Теперь дома у нас стоял аквариум, в нем плавали рыбки, и среди них она, золотая. Я прижимался носом к стеклу, она подплывала и что-то шептала, шептала, раскрывая свой круглый рот. Я мог сидеть так часами, глядеть, как она плавно, изящно скользит в воде, то опустится на самое дно, то поднимется, захватит глоток воздуха и снова уйдет в глубину.

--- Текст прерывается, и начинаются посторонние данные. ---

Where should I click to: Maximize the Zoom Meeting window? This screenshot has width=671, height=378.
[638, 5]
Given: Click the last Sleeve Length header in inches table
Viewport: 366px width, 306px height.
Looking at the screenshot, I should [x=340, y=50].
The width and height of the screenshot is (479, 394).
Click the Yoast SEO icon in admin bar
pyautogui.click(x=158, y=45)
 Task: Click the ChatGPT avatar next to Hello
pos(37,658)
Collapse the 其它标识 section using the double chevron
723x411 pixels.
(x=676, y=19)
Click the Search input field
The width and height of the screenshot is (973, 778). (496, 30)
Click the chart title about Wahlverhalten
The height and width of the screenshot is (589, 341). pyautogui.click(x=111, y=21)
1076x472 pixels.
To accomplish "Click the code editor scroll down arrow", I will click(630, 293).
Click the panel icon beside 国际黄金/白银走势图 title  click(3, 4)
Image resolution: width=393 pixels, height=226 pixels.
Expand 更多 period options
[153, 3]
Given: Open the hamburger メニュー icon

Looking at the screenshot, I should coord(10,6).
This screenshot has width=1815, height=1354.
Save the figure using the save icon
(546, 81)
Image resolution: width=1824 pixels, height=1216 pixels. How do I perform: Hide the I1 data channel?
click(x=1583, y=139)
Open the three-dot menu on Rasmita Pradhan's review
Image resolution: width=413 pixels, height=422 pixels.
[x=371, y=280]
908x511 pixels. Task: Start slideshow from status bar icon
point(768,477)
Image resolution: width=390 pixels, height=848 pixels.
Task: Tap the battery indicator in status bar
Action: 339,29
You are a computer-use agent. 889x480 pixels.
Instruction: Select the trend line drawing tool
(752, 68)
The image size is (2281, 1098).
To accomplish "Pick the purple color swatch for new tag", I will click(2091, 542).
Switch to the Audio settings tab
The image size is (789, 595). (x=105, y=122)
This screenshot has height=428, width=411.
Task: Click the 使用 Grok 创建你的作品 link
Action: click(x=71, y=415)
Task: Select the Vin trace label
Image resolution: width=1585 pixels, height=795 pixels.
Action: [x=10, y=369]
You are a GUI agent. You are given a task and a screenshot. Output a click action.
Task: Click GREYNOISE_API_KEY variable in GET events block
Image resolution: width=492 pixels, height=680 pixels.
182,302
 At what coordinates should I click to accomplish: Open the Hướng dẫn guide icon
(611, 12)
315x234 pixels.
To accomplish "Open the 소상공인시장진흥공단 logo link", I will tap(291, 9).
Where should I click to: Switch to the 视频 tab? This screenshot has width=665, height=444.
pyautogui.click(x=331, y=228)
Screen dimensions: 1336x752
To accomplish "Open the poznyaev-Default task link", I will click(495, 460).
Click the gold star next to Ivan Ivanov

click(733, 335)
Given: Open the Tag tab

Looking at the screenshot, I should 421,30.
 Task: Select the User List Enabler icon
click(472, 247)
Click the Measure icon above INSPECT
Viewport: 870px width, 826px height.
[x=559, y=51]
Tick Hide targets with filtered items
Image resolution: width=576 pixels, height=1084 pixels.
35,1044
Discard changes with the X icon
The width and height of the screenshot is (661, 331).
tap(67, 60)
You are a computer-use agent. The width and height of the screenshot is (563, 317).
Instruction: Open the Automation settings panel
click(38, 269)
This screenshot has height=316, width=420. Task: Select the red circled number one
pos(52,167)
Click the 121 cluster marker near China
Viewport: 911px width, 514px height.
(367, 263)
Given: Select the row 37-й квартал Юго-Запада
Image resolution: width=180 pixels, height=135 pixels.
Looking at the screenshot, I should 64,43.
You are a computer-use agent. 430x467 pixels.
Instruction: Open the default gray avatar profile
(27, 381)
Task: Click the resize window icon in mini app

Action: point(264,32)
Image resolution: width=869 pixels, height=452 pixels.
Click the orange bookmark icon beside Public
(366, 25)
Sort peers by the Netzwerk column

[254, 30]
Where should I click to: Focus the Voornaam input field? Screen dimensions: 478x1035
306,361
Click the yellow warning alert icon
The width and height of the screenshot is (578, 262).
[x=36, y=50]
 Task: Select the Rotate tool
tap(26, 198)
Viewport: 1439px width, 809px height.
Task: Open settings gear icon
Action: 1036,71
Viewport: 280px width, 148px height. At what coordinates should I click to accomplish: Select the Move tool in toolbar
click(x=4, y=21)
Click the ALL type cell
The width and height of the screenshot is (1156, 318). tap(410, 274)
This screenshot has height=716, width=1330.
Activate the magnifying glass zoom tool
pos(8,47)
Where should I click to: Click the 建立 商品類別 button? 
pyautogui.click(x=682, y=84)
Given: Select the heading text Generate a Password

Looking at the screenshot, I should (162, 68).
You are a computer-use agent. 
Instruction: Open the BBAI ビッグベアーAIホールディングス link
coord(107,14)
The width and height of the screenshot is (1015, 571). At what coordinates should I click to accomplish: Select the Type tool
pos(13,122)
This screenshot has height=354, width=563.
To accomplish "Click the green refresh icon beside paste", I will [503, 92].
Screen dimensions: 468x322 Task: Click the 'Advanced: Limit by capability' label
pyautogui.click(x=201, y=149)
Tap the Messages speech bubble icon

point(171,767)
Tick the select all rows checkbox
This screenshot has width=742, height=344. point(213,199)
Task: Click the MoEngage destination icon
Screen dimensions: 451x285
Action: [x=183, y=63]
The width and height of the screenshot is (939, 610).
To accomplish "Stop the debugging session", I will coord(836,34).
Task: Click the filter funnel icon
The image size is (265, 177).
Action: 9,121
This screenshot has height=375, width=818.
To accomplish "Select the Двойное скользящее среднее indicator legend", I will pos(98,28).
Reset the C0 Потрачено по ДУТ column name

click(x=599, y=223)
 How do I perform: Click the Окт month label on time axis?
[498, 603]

Любоваться рыбками приходил соседский кот Джентльмен, который, так же как и я, мог часами сидеть и смотреть на них. Иногда он вставал на задние лапы, и смотрел сверху, и тянулся мордой к ним, и тыкался в воду носом, перевесившись через край аквариума. Рыбы боялись его, и я прогонял кота вон...
Ей было там очень плохо, скверно было моей золотой рыбке, я это знал, она металась по узкому пространству аквариума, тыкалась рыльцем в стекло, подолгу глядела на меня выпуклыми глазами, молила об избавлении.
Однажды ночью, проснувшись, я услышал ее голос, она звала меня. В темноте комнаты слабо светилась лампочка в аквариуме, у поверхности воды стояла золотая рыбка и, высунувшись, печальным, тихим, нежным голосом звала меня. «Мальчик, помоги! - кричала она едва слышно; громче она не умела кричать: она же была мала и у нее не было сил произносить трудные человеческие слова.— Спаси меня, мальчик, выпусти в реку, пожалуйста!» Я откинул одеяло, на цыпочках, чтобы не разбудить родителей, подобрался к аквариуму и сказал золотой рыбке, что спасу ее, пусть она потерпит еще пять минут, пока я оденусь и найду стеклянную банку. «Я отблагодарю тебя, мальчик,— сказала она,— я исполню твои заветные желания. «По рыбьему велению, по моему хотению» скажешь — и исполнится твоя просьба. Спаси меня поскорее». «Сейчас, сейчас», говорил я, одеваясь, ища банку из-под консервов. Нашел, зачерпнул воды из аквариума, поймал сачком рыбку и тихонько-тихонечко выбрался на улицу. Жили~мы тогда в Фалеевском переулке, в двух шагах от набережной Москвы-реки.
Я спустился к самой воде, выпустил рыбку, она вильнула золотым хвостом, крикнула: «Спасибо, мальчик!» — и уплыла.
А я вернулся домой, так же тихо и так же незаметно, разделся и уснул, и приснился мне страшный сон, что волшебную золотую рыбку выловил из аквариума кот Джентльмен и сожрал, как какого-нибудь обыкновенного карася.